DIRECTIONS: Would you restate the full listing word for word and omit its pictures?

[MATERIAL PROVIDED — start]

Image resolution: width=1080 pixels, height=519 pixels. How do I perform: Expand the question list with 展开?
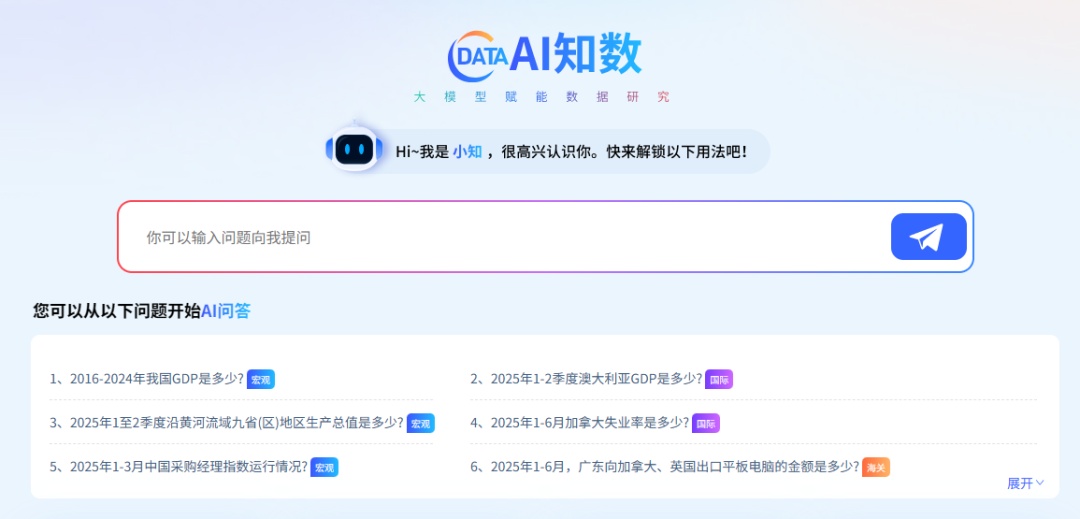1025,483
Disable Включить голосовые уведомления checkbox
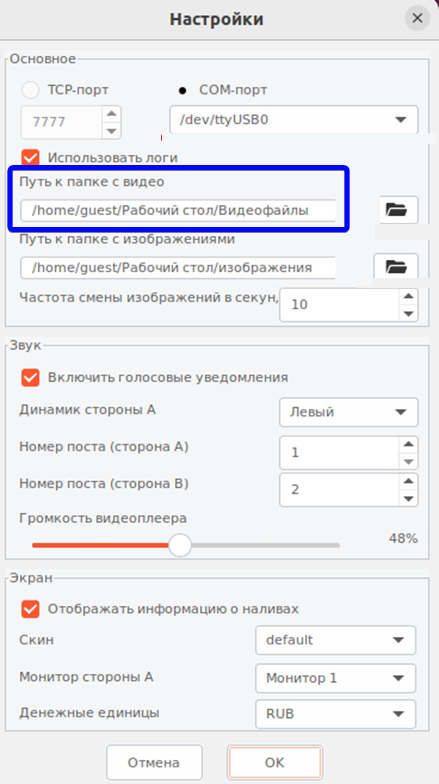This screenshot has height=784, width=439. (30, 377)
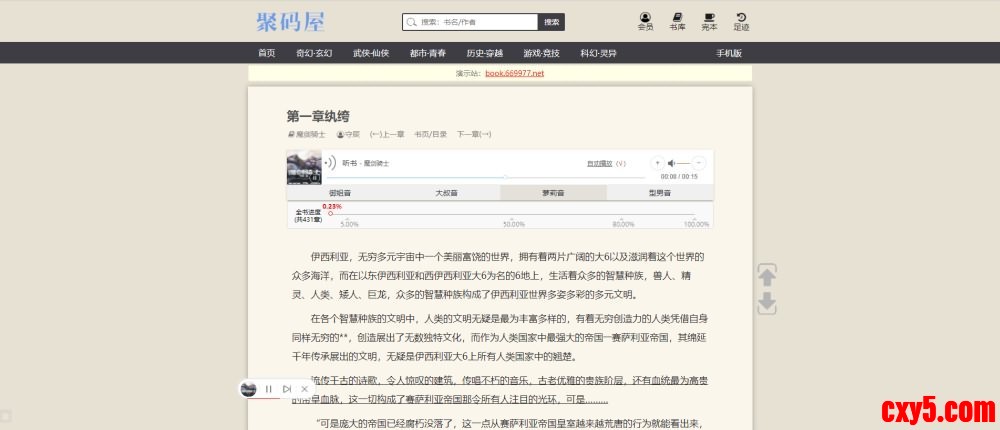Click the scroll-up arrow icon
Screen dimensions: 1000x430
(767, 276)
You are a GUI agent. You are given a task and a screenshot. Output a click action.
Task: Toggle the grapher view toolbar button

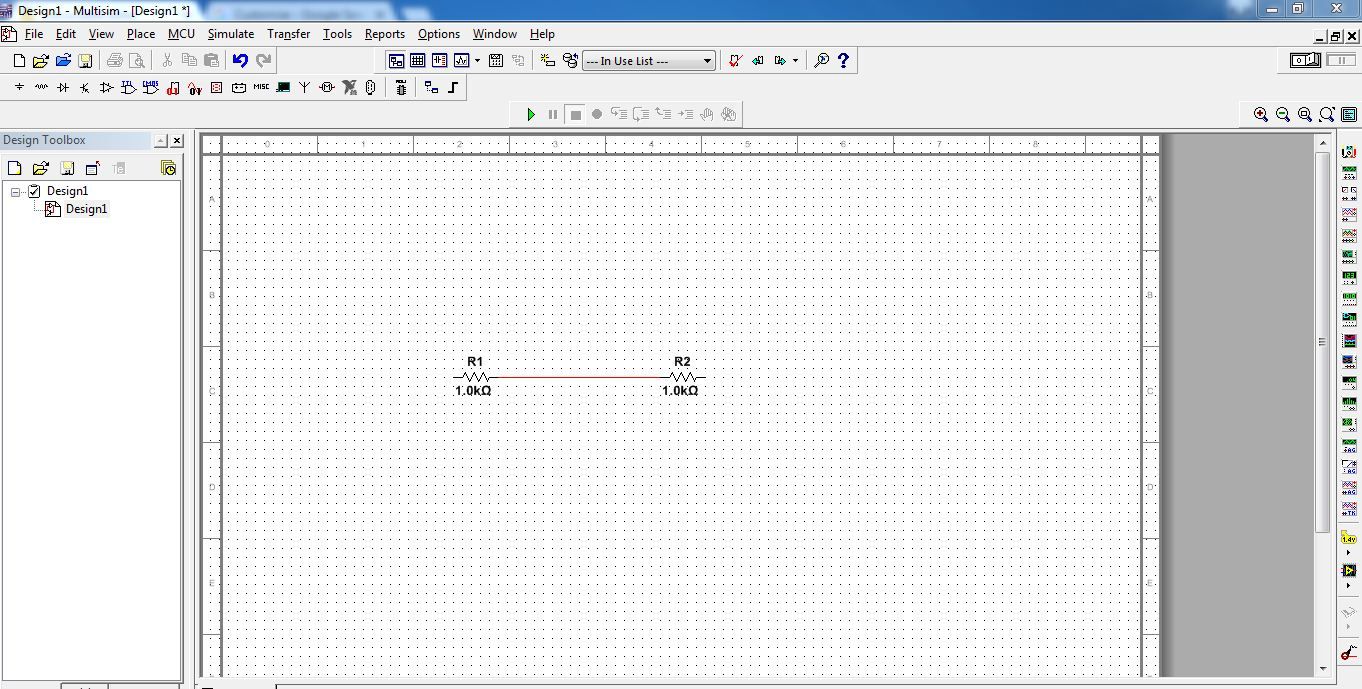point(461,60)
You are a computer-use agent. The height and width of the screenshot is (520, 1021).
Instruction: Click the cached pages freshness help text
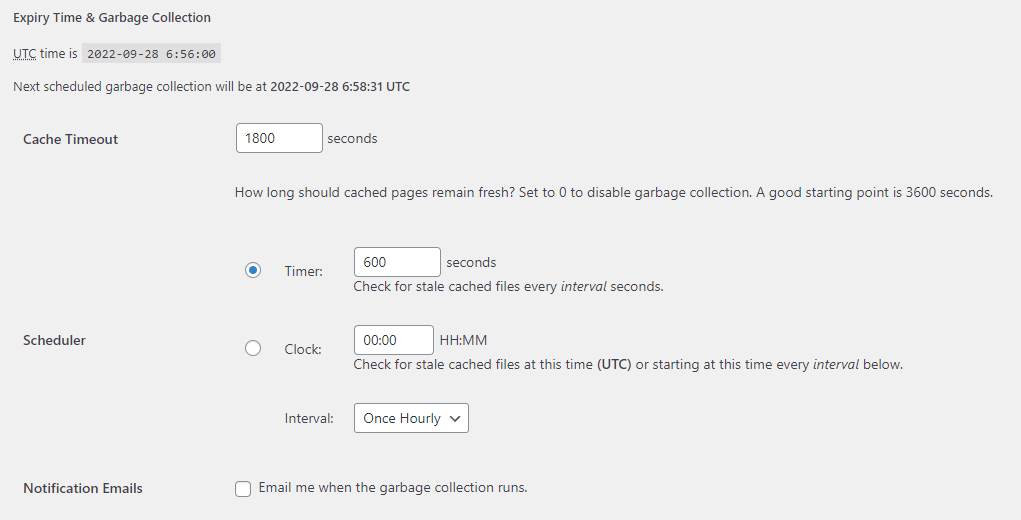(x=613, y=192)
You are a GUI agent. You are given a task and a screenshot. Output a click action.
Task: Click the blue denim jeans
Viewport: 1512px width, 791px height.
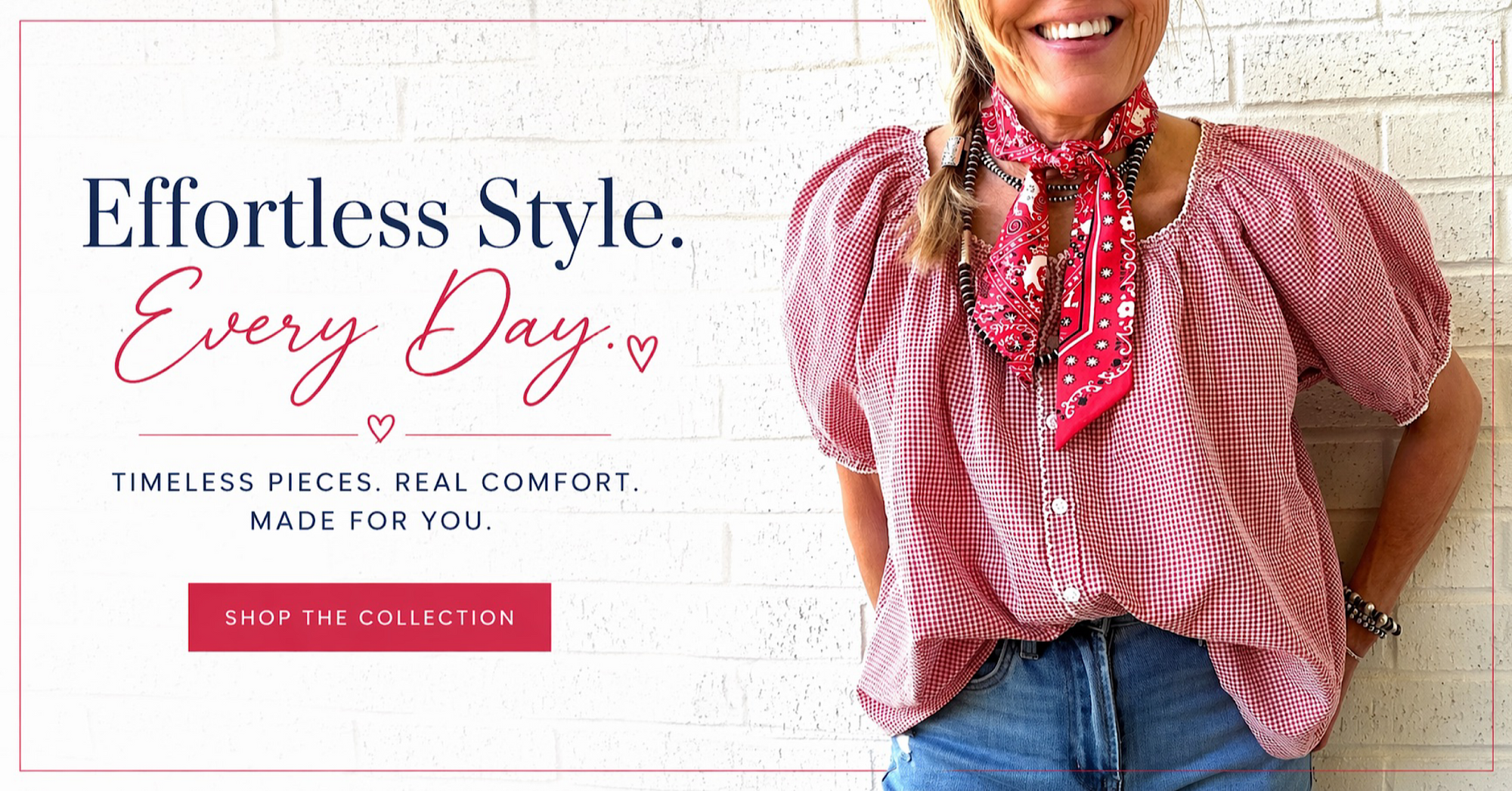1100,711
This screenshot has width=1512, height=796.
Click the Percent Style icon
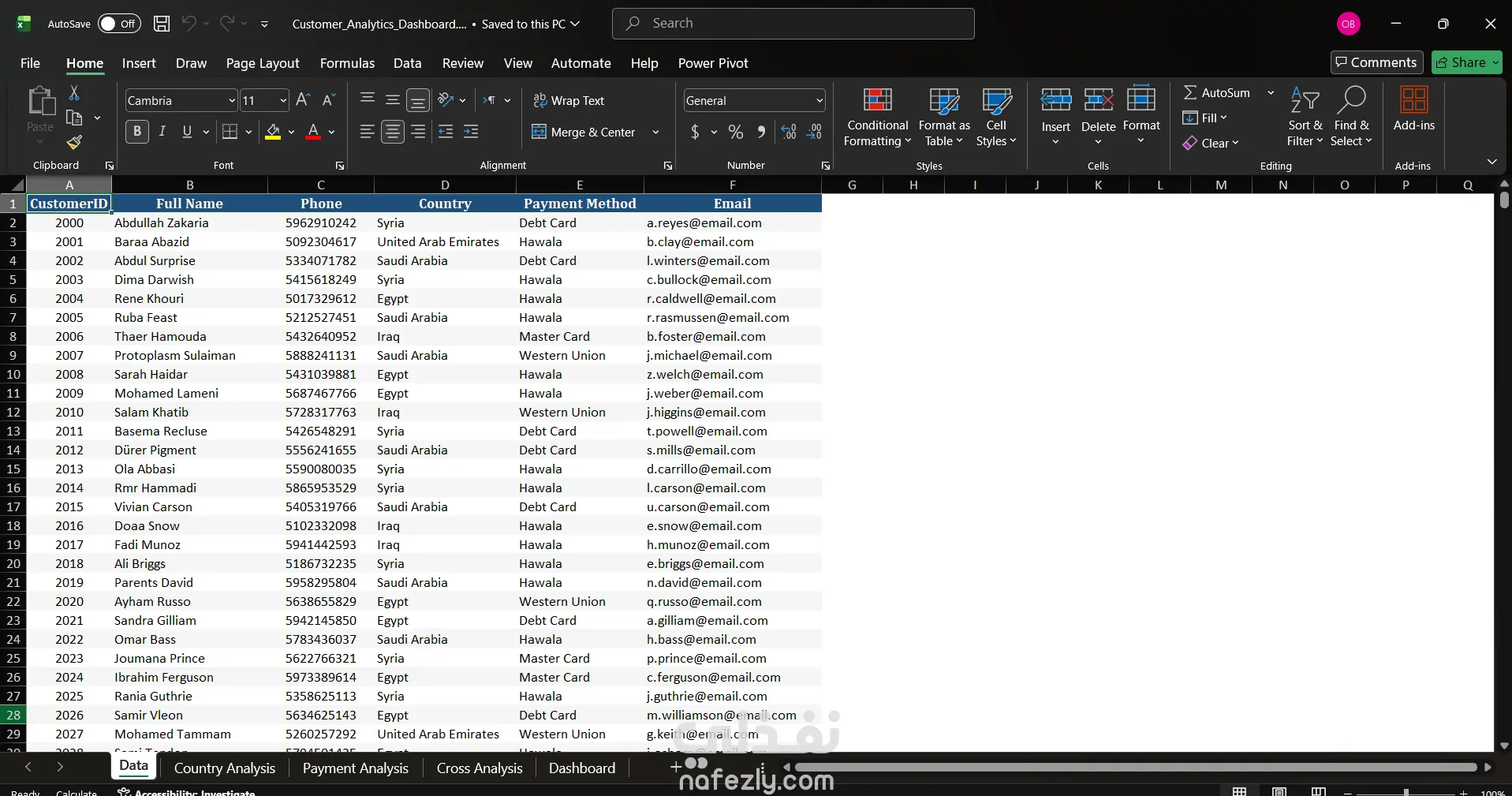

[MATERIAL PROVIDED — finish]

RESULT:
Image resolution: width=1080 pixels, height=519 pixels. How do I perform: Expand the question list with 展开?
1025,483
Disable Включить голосовые уведомления checkbox
This screenshot has height=784, width=439. (30, 377)
Click the scroll-up arrow icon
Screen dimensions: 1000x430
(767, 276)
You are a GUI agent. You are given a task and a screenshot. Output a click action.
Task: Toggle the grapher view toolbar button

point(461,60)
You are a computer-use agent. The height and width of the screenshot is (520, 1021).
Instruction: Click the cached pages freshness help text
(x=613, y=192)
You are a GUI agent. You are given a task and a screenshot. Output a click action.
Task: Click the blue denim jeans
Viewport: 1512px width, 791px height.
1100,711
This screenshot has width=1512, height=796.
Click the Percent Style icon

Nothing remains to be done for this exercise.